— Exercise brief —
The answer should reproduce the listing below character for character.

— Raw data —
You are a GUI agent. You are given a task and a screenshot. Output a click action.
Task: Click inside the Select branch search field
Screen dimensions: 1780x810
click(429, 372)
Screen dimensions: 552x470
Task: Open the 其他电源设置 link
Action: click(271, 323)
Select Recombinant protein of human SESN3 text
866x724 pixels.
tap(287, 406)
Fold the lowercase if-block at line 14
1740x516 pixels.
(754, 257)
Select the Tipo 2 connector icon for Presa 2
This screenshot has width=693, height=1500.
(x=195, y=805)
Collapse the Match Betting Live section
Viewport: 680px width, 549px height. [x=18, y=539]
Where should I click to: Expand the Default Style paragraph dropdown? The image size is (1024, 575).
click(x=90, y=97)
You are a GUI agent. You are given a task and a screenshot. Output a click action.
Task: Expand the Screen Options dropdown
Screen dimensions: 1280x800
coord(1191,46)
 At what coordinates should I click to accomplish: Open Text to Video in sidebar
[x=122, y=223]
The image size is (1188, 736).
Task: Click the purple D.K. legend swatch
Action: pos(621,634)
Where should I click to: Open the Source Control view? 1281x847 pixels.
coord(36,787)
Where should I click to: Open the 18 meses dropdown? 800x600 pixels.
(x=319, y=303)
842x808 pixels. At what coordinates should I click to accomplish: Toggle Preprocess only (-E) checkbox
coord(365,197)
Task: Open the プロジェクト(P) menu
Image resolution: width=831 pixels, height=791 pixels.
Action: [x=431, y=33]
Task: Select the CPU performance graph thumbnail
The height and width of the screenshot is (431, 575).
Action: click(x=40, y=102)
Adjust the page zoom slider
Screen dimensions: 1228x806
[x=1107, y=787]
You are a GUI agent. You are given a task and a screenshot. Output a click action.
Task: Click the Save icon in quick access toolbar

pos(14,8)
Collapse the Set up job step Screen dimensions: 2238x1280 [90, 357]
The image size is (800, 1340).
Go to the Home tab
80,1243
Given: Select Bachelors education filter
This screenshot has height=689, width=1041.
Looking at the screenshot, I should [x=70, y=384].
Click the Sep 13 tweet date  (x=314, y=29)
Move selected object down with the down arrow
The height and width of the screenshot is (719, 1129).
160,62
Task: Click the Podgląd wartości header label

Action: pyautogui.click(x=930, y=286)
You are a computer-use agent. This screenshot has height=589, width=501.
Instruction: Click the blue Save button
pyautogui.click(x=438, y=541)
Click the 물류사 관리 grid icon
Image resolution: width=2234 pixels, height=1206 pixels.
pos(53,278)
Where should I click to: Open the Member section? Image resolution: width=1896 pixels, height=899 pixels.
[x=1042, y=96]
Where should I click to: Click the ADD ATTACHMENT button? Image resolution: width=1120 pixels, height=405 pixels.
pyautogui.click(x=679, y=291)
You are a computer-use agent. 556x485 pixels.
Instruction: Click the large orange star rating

— Solution to the problem —
You are a GUI agent. You are given a task and a screenshot. Output a click action.
Task: Click inside the Select branch search field
Screen dimensions: 1780x810
click(429, 372)
Screen dimensions: 552x470
Task: Open the 其他电源设置 link
Action: click(271, 323)
Select Recombinant protein of human SESN3 text
866x724 pixels.
tap(287, 406)
Fold the lowercase if-block at line 14
1740x516 pixels.
(754, 257)
Select the Tipo 2 connector icon for Presa 2
This screenshot has width=693, height=1500.
(x=195, y=805)
Collapse the Match Betting Live section
Viewport: 680px width, 549px height. [x=18, y=539]
Where should I click to: Expand the Default Style paragraph dropdown? The image size is (1024, 575).
click(x=90, y=97)
You are a GUI agent. You are given a task and a screenshot. Output a click action.
Task: Expand the Screen Options dropdown
Screen dimensions: 1280x800
coord(1191,46)
 At what coordinates should I click to accomplish: Open Text to Video in sidebar
[x=122, y=223]
The image size is (1188, 736).
Task: Click the purple D.K. legend swatch
Action: pos(621,634)
Where should I click to: Open the Source Control view? 1281x847 pixels.
coord(36,787)
Where should I click to: Open the 18 meses dropdown? 800x600 pixels.
(x=319, y=303)
842x808 pixels. At what coordinates should I click to accomplish: Toggle Preprocess only (-E) checkbox
coord(365,197)
Task: Open the プロジェクト(P) menu
Image resolution: width=831 pixels, height=791 pixels.
Action: [x=431, y=33]
Task: Select the CPU performance graph thumbnail
The height and width of the screenshot is (431, 575).
Action: click(x=40, y=102)
Adjust the page zoom slider
Screen dimensions: 1228x806
[x=1107, y=787]
You are a GUI agent. You are given a task and a screenshot. Output a click action.
Task: Click the Save icon in quick access toolbar

pos(14,8)
Collapse the Set up job step Screen dimensions: 2238x1280 [90, 357]
The image size is (800, 1340).
Go to the Home tab
80,1243
Given: Select Bachelors education filter
This screenshot has height=689, width=1041.
Looking at the screenshot, I should [x=70, y=384].
Click the Sep 13 tweet date  (x=314, y=29)
Move selected object down with the down arrow
The height and width of the screenshot is (719, 1129).
160,62
Task: Click the Podgląd wartości header label

Action: pyautogui.click(x=930, y=286)
You are a computer-use agent. This screenshot has height=589, width=501.
Instruction: Click the blue Save button
pyautogui.click(x=438, y=541)
Click the 물류사 관리 grid icon
Image resolution: width=2234 pixels, height=1206 pixels.
pos(53,278)
Where should I click to: Open the Member section? Image resolution: width=1896 pixels, height=899 pixels.
[x=1042, y=96]
Where should I click to: Click the ADD ATTACHMENT button? Image resolution: width=1120 pixels, height=405 pixels.
pyautogui.click(x=679, y=291)
You are a computer-use agent. 556x485 pixels.
Instruction: Click the large orange star rating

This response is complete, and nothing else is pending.